Graals et méphitiques transmutations et transsubstantiations, menhorées virginales, poudres de Perlimpinpin, sudations de crapauds et telle nuit à telle heure propitiatoire, coulera l’or, du fer, du sulfate et du soufre. Si ce n’est aujourd’hui, demain sera. Ce n’est pas tant que sommes lents à ruminer, ni transformer défaites en victoires, mais alléguer que toute rumeur ne se puisse faire sans que ne couve en elle le feu et ne plus rien croire qui ne se puisse prouver que par verbiage, qu’en dira on, venins, chuchotements de passage, missives et corbeaux derrière volets clos, rideaux tirés, en mijotant l’aigre soupe rance des rancunes et de la vengeance, leurs wagons déjà plombés par malévolance et maladreries de basses veuleries.

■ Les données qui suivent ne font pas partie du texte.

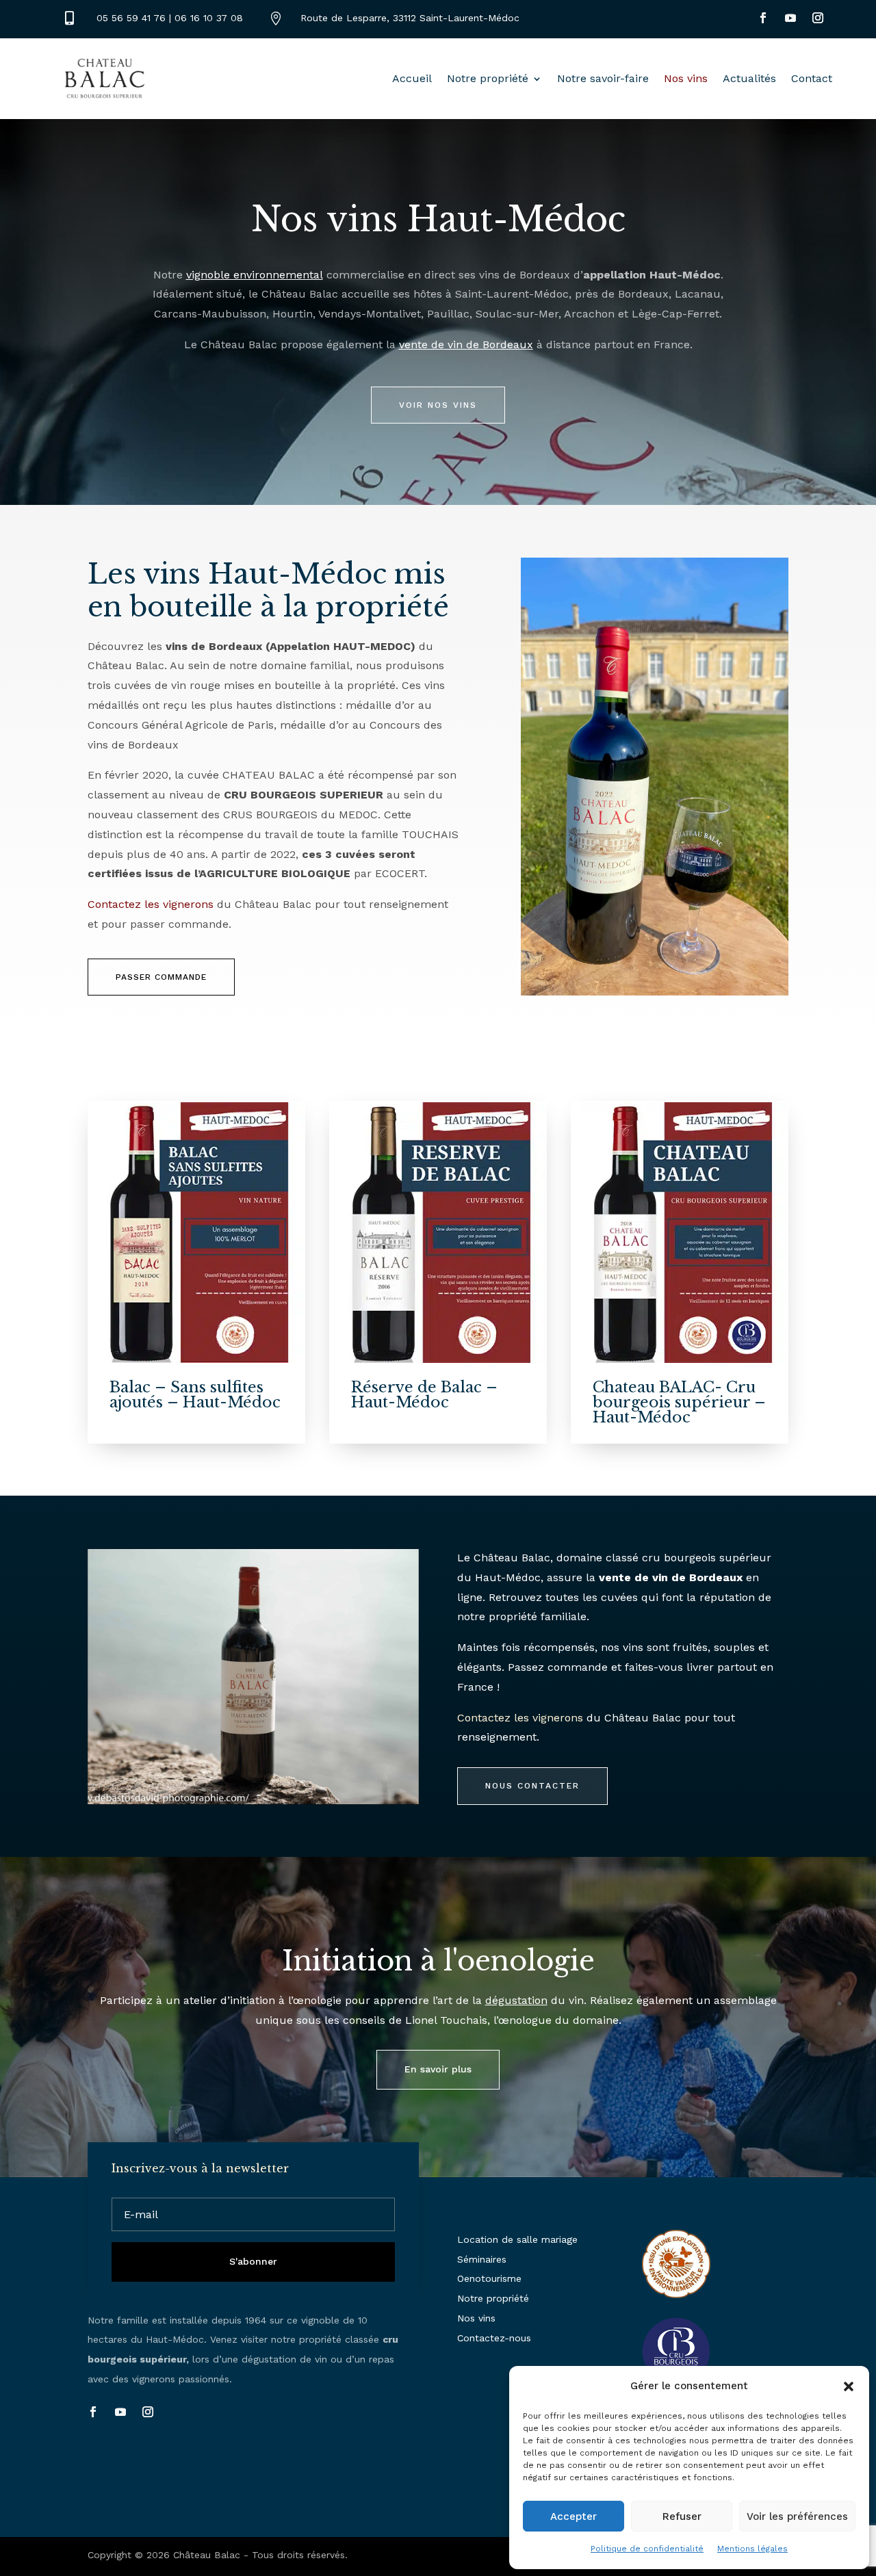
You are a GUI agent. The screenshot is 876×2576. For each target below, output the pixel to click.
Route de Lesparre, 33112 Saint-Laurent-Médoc (409, 17)
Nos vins (686, 78)
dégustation (516, 2000)
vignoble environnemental (254, 274)
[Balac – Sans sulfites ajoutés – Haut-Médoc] (196, 1232)
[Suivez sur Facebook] (763, 18)
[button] (848, 2386)
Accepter (573, 2516)
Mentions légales (752, 2548)
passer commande (161, 977)
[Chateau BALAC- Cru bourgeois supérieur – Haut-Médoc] (679, 1232)
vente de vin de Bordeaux (466, 344)
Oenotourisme (489, 2278)
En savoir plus (438, 2069)
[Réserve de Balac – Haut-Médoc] (438, 1232)
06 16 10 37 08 (209, 17)
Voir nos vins (438, 405)
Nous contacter (532, 1786)
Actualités (749, 78)
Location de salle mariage (517, 2239)
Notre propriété (487, 78)
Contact (811, 78)
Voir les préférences (797, 2516)
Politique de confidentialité (647, 2548)
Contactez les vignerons (151, 904)
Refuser (681, 2516)
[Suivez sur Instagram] (818, 18)
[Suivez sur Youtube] (790, 18)
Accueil (412, 78)
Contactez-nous (494, 2337)
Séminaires (481, 2259)
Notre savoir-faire (603, 78)
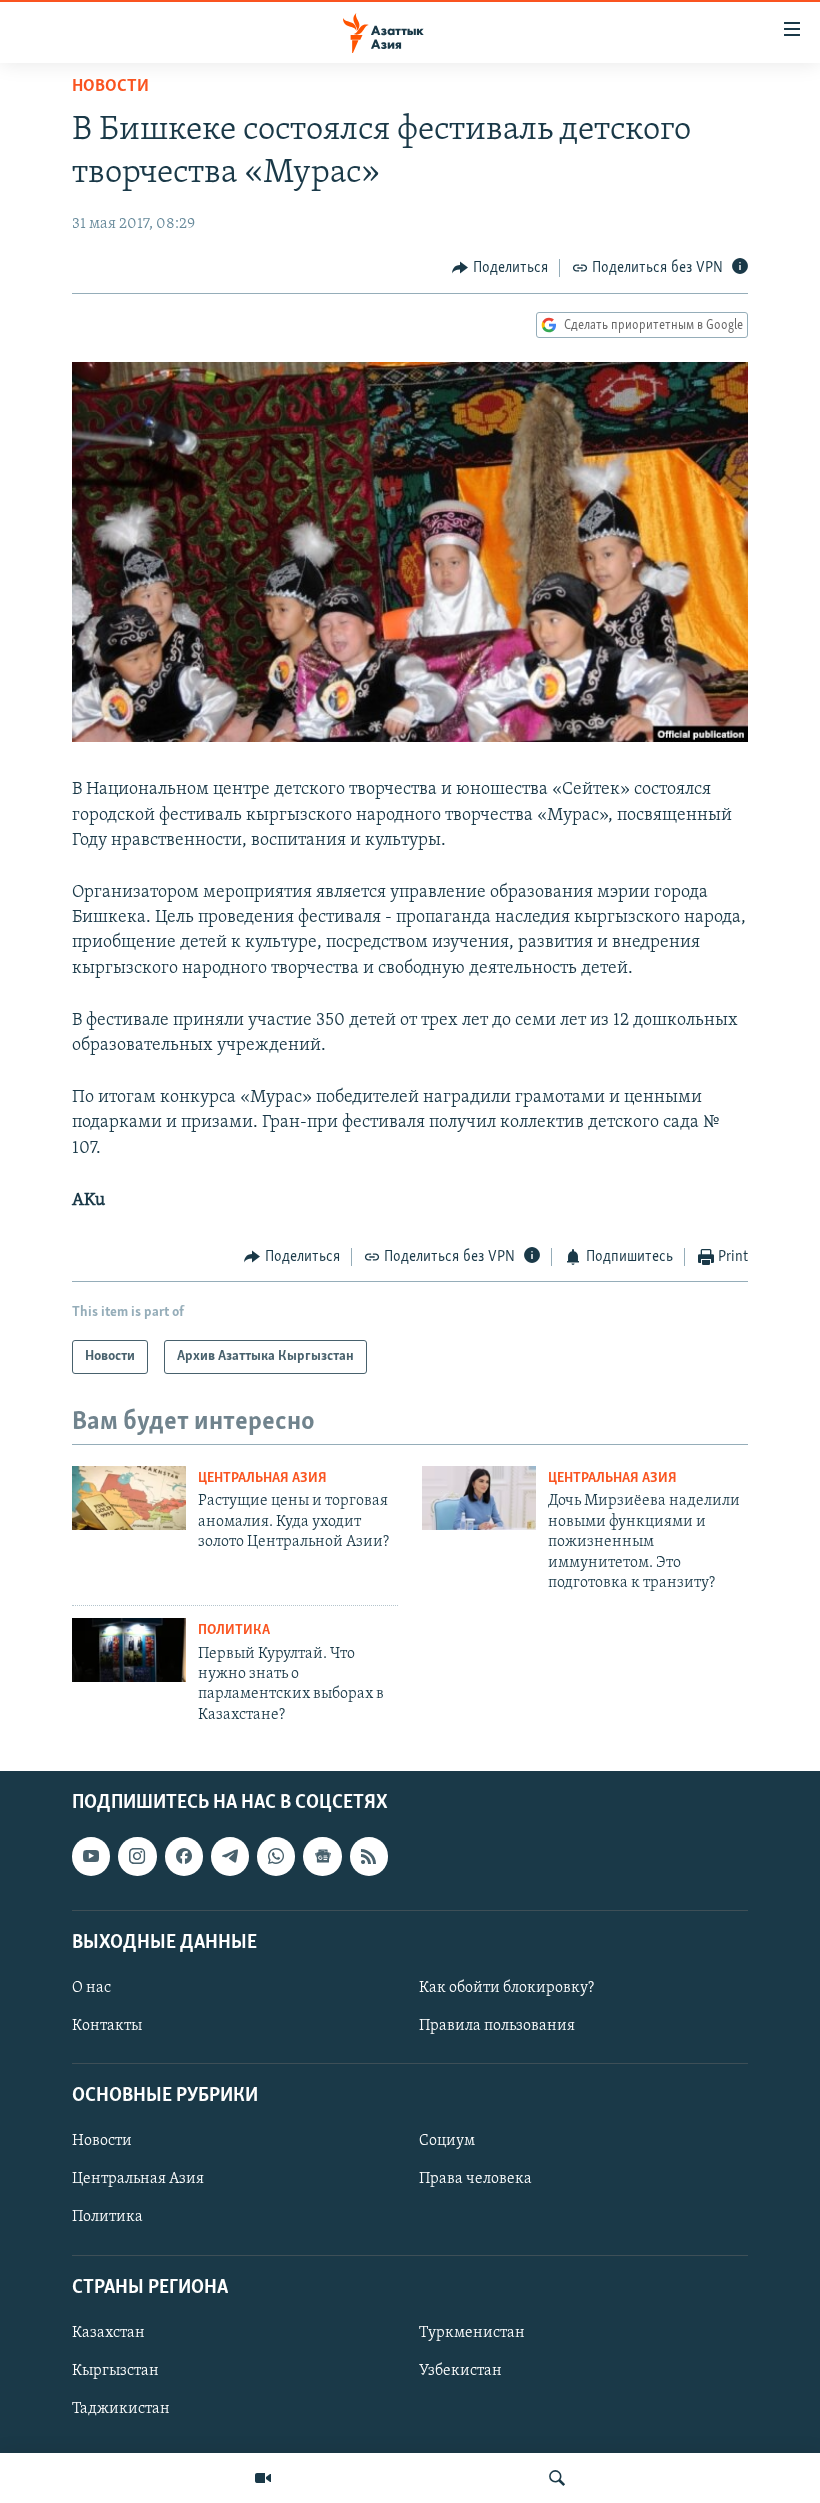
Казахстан (108, 2333)
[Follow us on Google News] (322, 1857)
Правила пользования (497, 2026)
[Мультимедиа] (263, 2478)
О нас (91, 1988)
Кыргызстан (115, 2371)
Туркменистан (472, 2333)
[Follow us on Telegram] (230, 1857)
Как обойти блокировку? (506, 1988)
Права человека (475, 2180)
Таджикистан (121, 2409)
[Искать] (557, 2478)
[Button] (500, 268)
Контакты (107, 2026)
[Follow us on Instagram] (137, 1857)
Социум (447, 2142)
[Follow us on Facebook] (184, 1857)
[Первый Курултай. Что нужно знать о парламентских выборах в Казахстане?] (129, 1650)
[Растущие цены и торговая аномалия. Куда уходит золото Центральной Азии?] (129, 1498)
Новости (110, 87)
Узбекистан (460, 2371)
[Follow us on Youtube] (91, 1857)
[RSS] (369, 1857)
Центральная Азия (262, 1478)
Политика (234, 1630)
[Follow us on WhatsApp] (276, 1857)
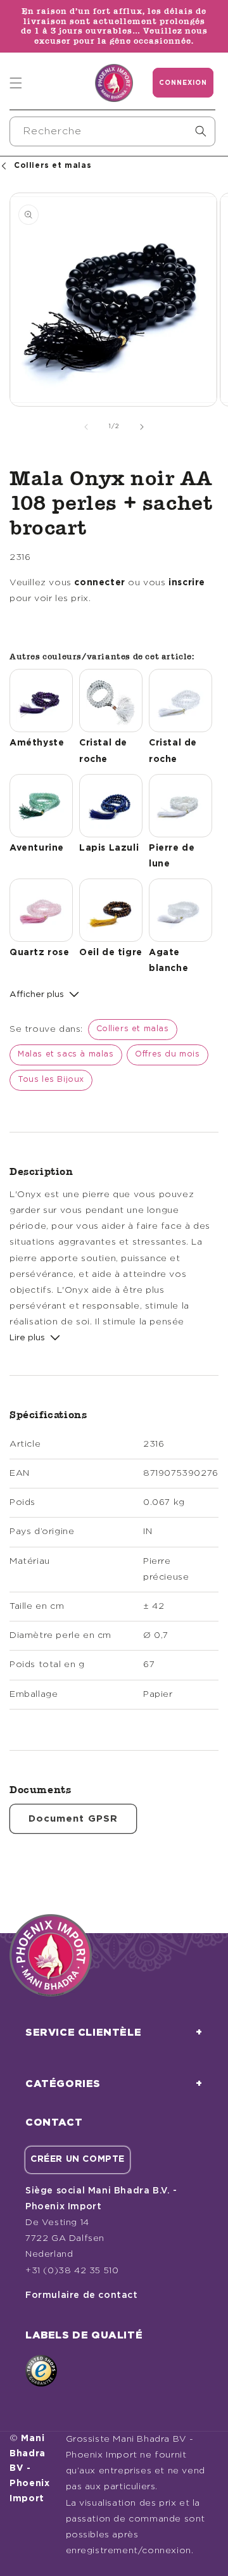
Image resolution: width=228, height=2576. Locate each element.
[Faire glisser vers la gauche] (86, 427)
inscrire (186, 582)
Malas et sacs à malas (66, 1054)
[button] (16, 83)
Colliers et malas (132, 1029)
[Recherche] (201, 131)
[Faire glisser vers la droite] (142, 427)
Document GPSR (73, 1819)
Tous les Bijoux (51, 1079)
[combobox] (112, 131)
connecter (99, 582)
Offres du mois (167, 1054)
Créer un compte (77, 2159)
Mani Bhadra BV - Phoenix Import (30, 2468)
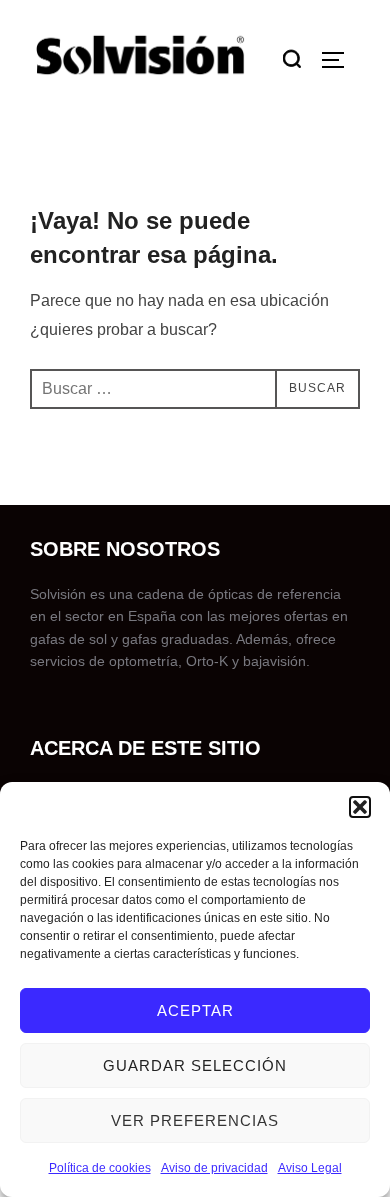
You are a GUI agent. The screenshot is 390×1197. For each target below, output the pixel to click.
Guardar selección (195, 1065)
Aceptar (195, 1010)
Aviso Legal (310, 1168)
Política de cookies (100, 1168)
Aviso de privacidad (214, 1168)
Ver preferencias (195, 1120)
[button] (360, 807)
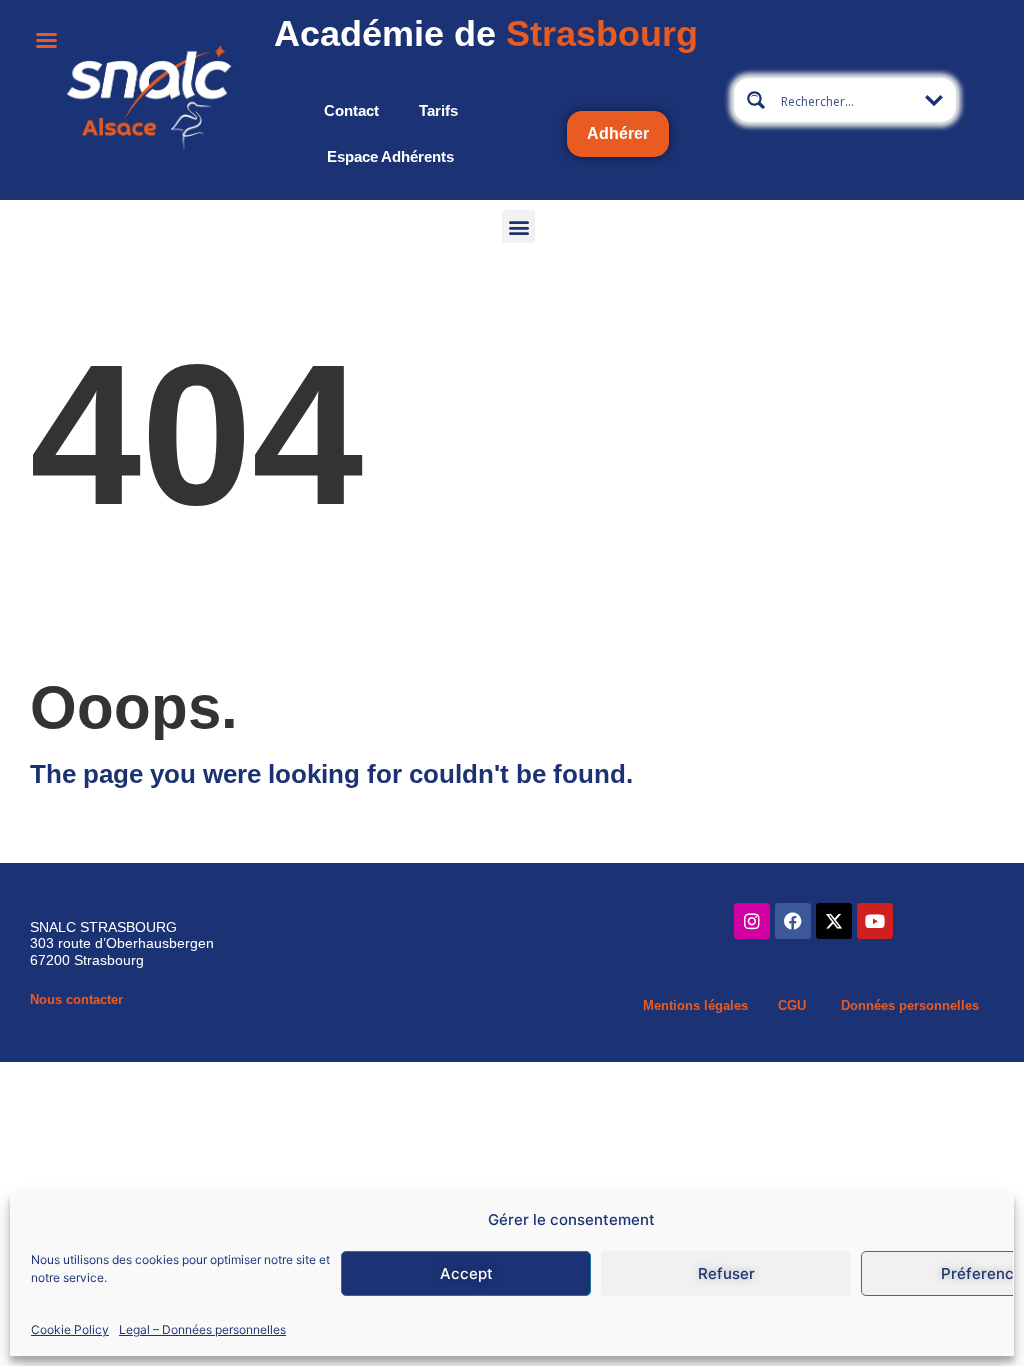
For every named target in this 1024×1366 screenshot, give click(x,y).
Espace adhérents (390, 156)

Ecoute verser la pluie à la dérive sur le Loch, ses litanies de phonolithes et de violoncelles, les alcools du chant sur la glotte desséchée des morts pour passer à travers les ronciers du temps graines de coloquintes et calebasses, tambours et maracas, ongles des tortues-luth, spectres et plectres et tout ce qui par mouvement d’air et d’espace fait vibrer l’âme et le corps plus encore, ce réceptacle. Ou bien seraient-ce ondoiements d’acacias et fontes des métaux, tandis que les hommes inventaient les sources de l’écriture entre le Tigre et l’Euphrate, roues et géométries, mouvements de meules et de grains. Songes aux ivoires, veaux et vaches de Nemrod et dans le tombeau royal le mufle d’Ur d’un taureau d’or.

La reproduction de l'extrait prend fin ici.